Ceci d’un côté. D’un autre côté, ce genre de poursuites et la condamnation de Khaled Drareni alors qu’il n’a commis aucun crime portent atteinte à l’Algérie.» Me Bouchachi insiste pour dire que «l’Algérie n’a pas besoin de ces poursuites non fondées et ce traitement arbitraire infligé à un journaliste indépendant».

Et d’alerter : «Aujourd’hui, les organisations des droits de l’homme et les organisations de journalistes à travers le monde, ainsi que l’opinion publique nationale et internationale considèrent que la liberté de la presse recule dangereusement en Algérie. On souhaite que la loi soit appliquée et que Khaled soit libéré. Que les gens qui, peut-être, étaient derrière ces poursuites, saisissent que la réputation de l’Algérie exige l’application de la loi et la libération de Khaled Drareni». Me Bouchachi, qui a rendu visite à Khaled en prison récemment, témoigne de son état d’esprit impeccable. «Je l’ai vu il y a deux jours et il affichait un très bon moral», rassure l’avocat, avant d’ajouter : «Khaled tient à dire à l’opinion publique, aux journalistes, qu’il se porte bien, qu’il est optimiste et qu’il espère que la loi, cette fois, sera appliquée.»
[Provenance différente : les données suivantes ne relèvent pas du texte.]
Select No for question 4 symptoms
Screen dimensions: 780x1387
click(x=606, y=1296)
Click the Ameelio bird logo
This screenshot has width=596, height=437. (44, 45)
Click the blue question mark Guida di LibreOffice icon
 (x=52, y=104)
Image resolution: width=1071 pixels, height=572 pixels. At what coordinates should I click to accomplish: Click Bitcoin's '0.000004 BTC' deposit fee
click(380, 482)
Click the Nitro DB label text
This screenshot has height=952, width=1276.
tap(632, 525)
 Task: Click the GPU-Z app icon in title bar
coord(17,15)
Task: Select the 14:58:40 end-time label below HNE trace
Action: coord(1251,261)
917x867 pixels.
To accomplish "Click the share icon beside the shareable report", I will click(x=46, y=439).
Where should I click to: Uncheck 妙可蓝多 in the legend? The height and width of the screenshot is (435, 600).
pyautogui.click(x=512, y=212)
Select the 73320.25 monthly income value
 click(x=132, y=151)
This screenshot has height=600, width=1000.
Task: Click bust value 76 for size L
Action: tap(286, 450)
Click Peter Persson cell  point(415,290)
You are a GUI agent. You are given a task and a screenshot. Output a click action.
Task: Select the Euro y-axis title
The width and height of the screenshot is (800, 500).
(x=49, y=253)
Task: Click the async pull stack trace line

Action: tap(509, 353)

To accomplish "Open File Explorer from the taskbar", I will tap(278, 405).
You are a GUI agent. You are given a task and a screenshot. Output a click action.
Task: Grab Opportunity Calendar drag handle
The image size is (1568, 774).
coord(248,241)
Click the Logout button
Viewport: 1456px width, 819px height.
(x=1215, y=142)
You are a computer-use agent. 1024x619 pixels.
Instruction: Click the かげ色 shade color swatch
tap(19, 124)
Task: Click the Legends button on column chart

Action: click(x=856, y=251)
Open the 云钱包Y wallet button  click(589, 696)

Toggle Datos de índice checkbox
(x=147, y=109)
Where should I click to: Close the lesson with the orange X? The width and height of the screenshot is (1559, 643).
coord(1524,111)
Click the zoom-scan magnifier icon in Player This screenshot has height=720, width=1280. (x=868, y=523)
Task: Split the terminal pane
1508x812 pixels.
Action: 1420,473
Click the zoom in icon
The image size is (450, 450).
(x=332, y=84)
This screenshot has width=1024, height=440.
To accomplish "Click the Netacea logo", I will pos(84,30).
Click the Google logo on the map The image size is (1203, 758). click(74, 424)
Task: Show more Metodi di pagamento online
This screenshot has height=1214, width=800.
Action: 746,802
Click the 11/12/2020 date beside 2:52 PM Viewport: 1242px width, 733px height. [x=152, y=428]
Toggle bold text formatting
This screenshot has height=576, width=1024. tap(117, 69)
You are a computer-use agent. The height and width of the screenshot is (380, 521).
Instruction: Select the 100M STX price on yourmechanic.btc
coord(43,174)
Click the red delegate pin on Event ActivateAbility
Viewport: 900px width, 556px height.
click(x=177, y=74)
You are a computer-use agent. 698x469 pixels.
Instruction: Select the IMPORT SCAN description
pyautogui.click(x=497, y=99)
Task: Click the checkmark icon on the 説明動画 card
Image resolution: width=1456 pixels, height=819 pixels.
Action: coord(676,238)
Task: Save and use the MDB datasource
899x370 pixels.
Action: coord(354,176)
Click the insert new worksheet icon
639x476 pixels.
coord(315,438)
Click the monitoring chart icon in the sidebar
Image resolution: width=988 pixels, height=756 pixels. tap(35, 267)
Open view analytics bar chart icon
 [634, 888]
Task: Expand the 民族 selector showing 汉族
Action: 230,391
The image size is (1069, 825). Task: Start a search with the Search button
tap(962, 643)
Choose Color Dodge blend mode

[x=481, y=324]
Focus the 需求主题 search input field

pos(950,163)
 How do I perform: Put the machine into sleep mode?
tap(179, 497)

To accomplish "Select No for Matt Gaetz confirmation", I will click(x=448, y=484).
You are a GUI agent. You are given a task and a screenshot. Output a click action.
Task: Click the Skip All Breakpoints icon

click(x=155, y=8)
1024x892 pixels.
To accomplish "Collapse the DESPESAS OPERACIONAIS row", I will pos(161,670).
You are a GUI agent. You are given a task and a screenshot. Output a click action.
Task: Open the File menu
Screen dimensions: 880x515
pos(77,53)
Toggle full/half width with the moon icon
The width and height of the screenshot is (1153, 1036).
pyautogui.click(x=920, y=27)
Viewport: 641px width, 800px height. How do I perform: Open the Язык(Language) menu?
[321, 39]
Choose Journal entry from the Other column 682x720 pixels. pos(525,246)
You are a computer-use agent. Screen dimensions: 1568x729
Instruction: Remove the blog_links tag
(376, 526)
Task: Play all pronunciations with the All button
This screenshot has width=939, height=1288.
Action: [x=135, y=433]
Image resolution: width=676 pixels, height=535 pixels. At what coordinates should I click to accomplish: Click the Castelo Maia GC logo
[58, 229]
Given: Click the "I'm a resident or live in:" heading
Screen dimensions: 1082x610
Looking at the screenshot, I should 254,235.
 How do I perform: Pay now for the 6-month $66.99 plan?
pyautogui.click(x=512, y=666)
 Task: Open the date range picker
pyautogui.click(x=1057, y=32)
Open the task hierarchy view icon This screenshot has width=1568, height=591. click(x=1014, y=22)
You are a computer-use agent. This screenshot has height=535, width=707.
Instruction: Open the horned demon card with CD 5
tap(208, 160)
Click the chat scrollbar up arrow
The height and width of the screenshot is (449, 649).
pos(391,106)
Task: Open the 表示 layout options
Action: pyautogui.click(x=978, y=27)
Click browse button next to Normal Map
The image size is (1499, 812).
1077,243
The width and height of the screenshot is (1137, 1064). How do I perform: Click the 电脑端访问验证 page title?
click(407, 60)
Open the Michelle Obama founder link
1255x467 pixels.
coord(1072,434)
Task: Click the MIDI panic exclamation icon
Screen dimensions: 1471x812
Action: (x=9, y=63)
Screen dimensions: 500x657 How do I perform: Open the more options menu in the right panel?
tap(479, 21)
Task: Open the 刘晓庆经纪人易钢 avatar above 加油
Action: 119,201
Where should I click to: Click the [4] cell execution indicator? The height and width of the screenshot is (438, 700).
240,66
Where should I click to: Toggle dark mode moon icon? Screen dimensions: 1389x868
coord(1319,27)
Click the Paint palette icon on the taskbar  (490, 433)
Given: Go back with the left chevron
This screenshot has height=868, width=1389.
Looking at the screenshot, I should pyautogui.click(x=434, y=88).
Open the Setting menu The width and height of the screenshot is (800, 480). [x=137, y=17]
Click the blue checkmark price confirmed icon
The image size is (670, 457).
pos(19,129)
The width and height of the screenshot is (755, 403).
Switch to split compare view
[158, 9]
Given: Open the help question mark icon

Présent également à ce sit-in, l’écrivain et journaliste Salah Badis, un masque estampillé du symbole «sens interdit» lui barrant le visage, nous livre ses sentiments en nous disant : «Je voudrais souligner que le soutien est nécessaire et ne devrait pas se limiter à ce comité, qui a le mérite d’organiser ces actions, et on le salue pour sa belle mobilisation. Il faut que tout le monde s’engage. Il n’y a que la lutte qui paie, que ce soit pour Khaled ou pour les autres détenus. Il ne faut pas les abandonner à leur sort. Nous devons nous organiser, et si chacun d’entre nous consent un sacrifice minimum, nous pourrons arracher beaucoup de choses.»

A la question de savoir si cette mobilisation est de nature à raviver la flamme de la contestation, l’auteur du Spleen des paquebots rétorque : «A mon avis, la flamme est toujours là, quelque part. Elle était là avant le hirak et elle sera encore là après le hirak. Tant qu’il y a des gens engagés, la lutte ne va pas s’estomper.»